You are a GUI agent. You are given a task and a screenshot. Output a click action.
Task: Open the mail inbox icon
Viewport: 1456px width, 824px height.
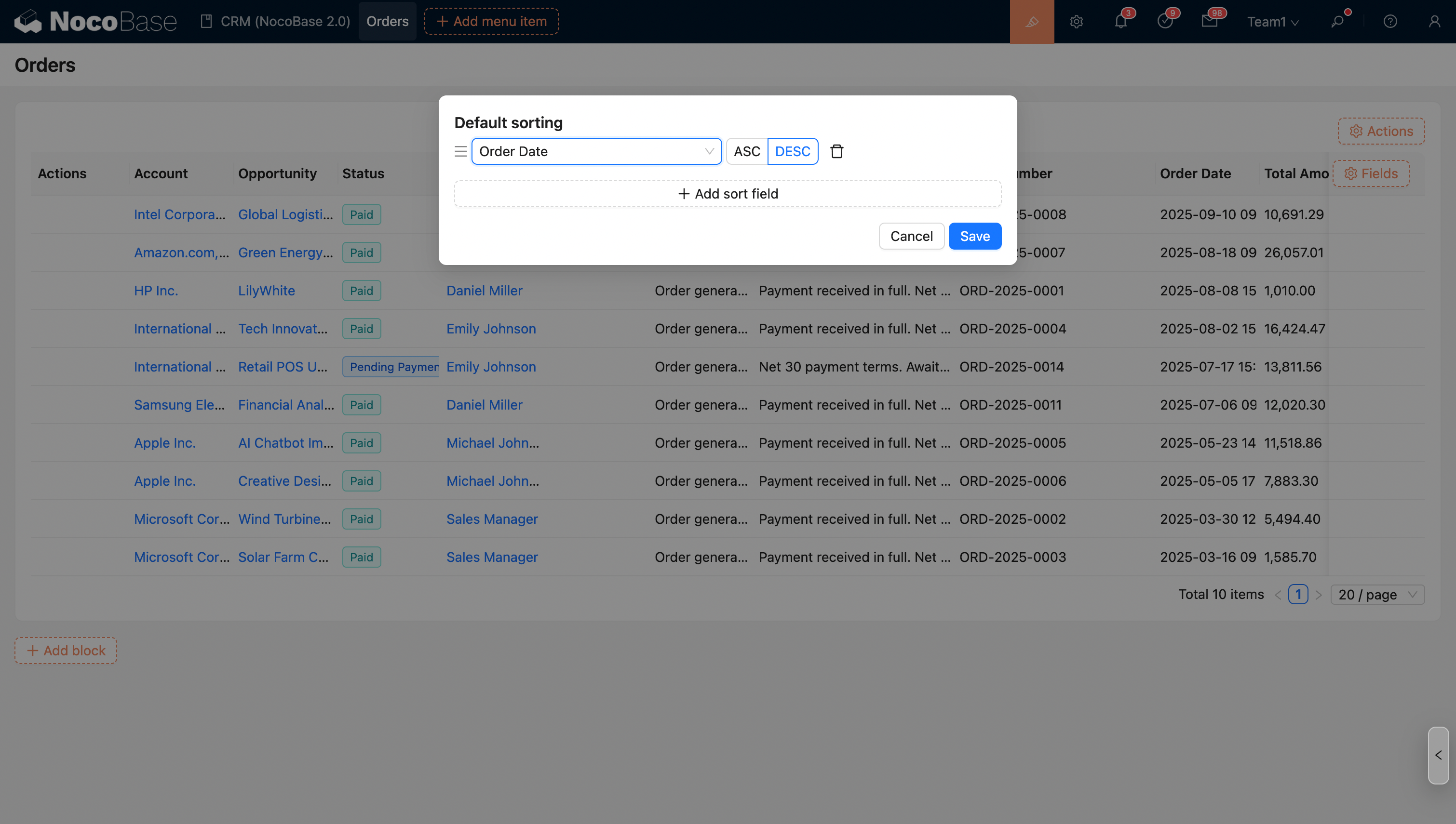pos(1209,22)
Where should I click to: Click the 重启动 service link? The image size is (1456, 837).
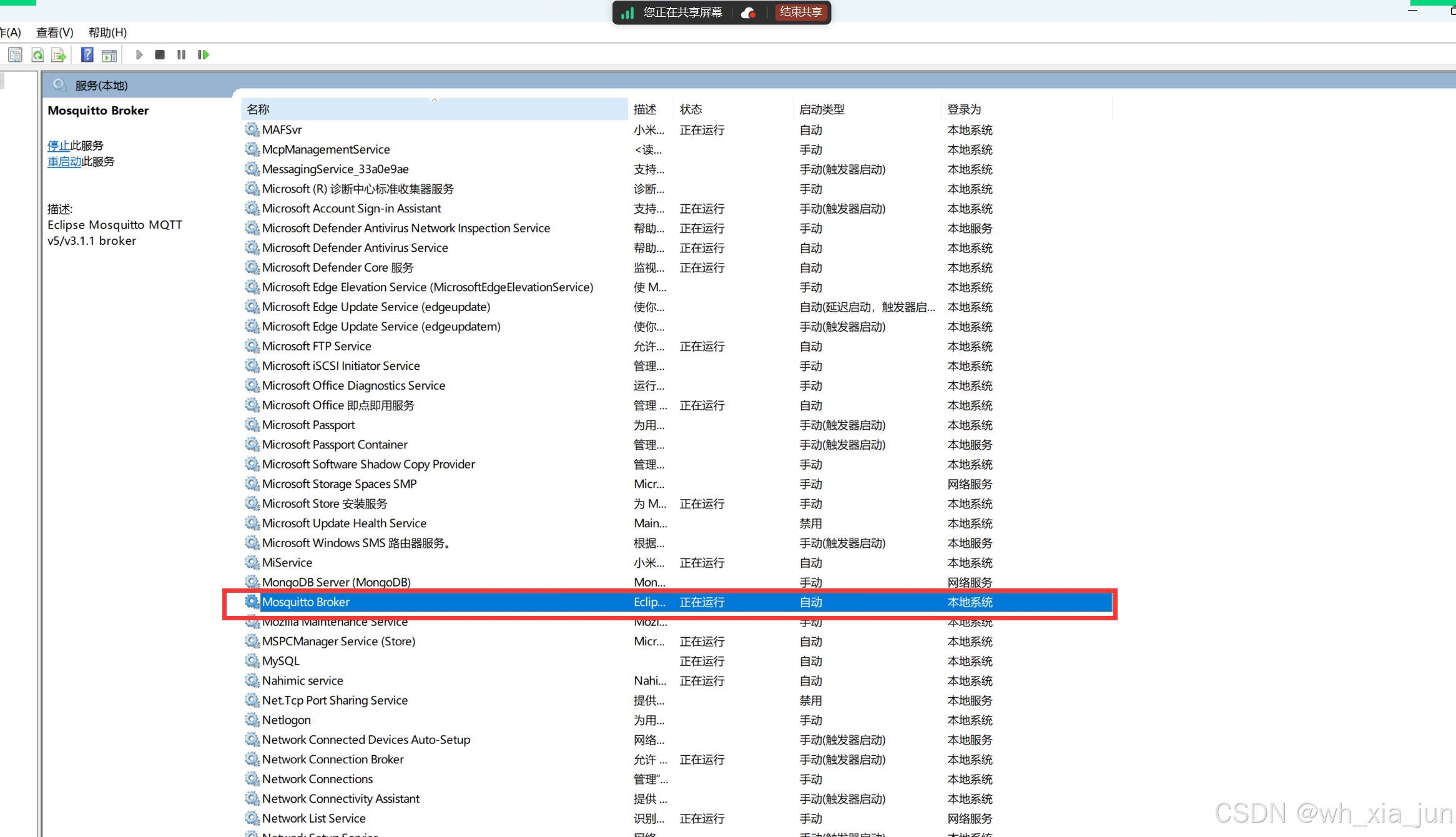coord(64,162)
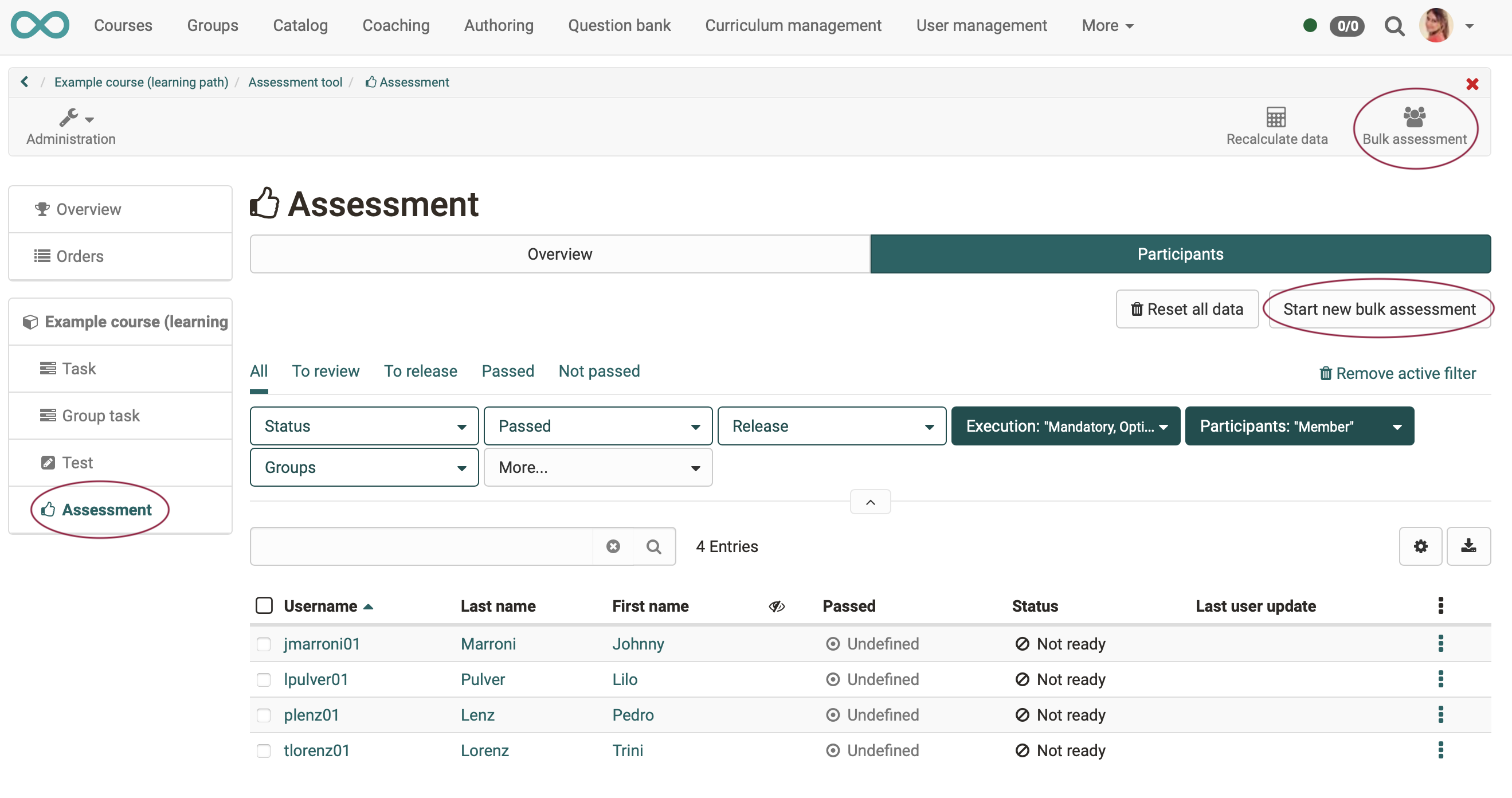Click the search magnifier icon in participants list
1512x798 pixels.
[655, 546]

· · · · · · ·

**Exercise directions:** Transcribe all entries above exactly. Omit the pictures.

**Written solution:**
You are a GUI agent. You are given a task and a screenshot. Output a click action.
Task: Open the mail inbox icon
Viewport: 1456px width, 824px height.
pos(1209,22)
Where should I click to: Click the 重启动 service link? The image size is (1456, 837).
coord(64,162)
Click the search magnifier icon in participants list
1512x798 pixels.
[655, 546]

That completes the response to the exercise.